Keen Student: Yeah. One of us gives the bad news, and one of us gets the bad news.
House: What do you have to do to get an A in You're Dying 101? They grade you on gentleness and supportiveness? Is there a scale for measuring compassion? This buddy of mine, I gotta give him ten bucks every time someone says, 'Thank you.' Imagine that. This guy's so good, people thank him for telling 'em that they're dying. (Examines his drawing.) Eh, needs brown. I don't get thanked that often. (Cuts to him talking with the Farmer.) You're dying.
  • House: It's a basic truth of the human condition that everybody lies. The only variable is about what. The great thing about telling someone they're dying is that it tends to focus their priorities. You find out what matters to them, what they're willing to die for, what they're willing to lie for.
  • House: It is in the nature of medicine that you are gonna screw up. You are gonna kill someone. If you can't handle that reality, pick another profession.
  • House: Patient made the right choice. Tell a surgeon that it's okay to cut a leg off, and he's gonna spend the night polishing his good hacksaw.

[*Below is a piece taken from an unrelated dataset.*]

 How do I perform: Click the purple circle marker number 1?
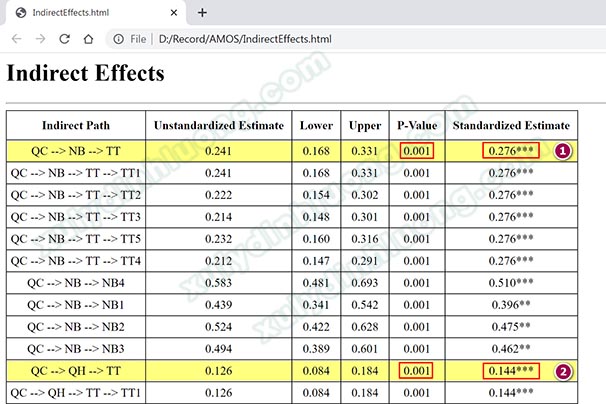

  • Stacy: God, you're an idiot.
House: I think I'm more of a jerk.
  • House: Personally, I choose to believe that the white light people sometimes see, the visions this patient saw, they're all just chemical reactions that take place while the brain shuts down.
Foreman: You choose to believe that?
House: Well, there's no conclusive science. My choice has no practical relevance to my life. I choose the outcome I find more comforting.
Cameron: You find it more comforting to believe that this is it?
House: I find it more comforting to believe that this... isn't simply a test.